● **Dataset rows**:
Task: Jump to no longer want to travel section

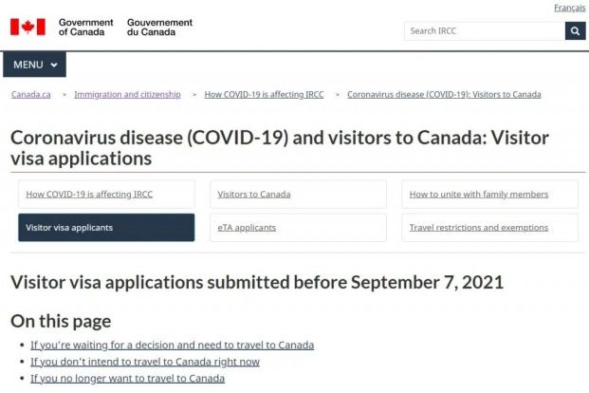Action: (x=127, y=378)
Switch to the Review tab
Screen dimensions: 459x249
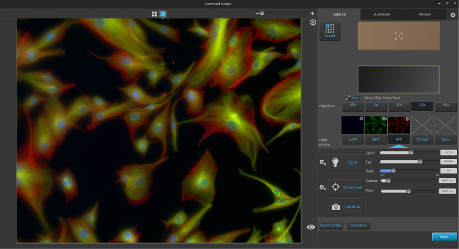click(425, 15)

● **Given problem**:
Copy every row above word for word, leaving out the pictures.

● **Output for this task**:
Task: Jump to no longer want to travel section

Action: (x=127, y=378)
Switch to the Review tab
Screen dimensions: 459x249
click(425, 15)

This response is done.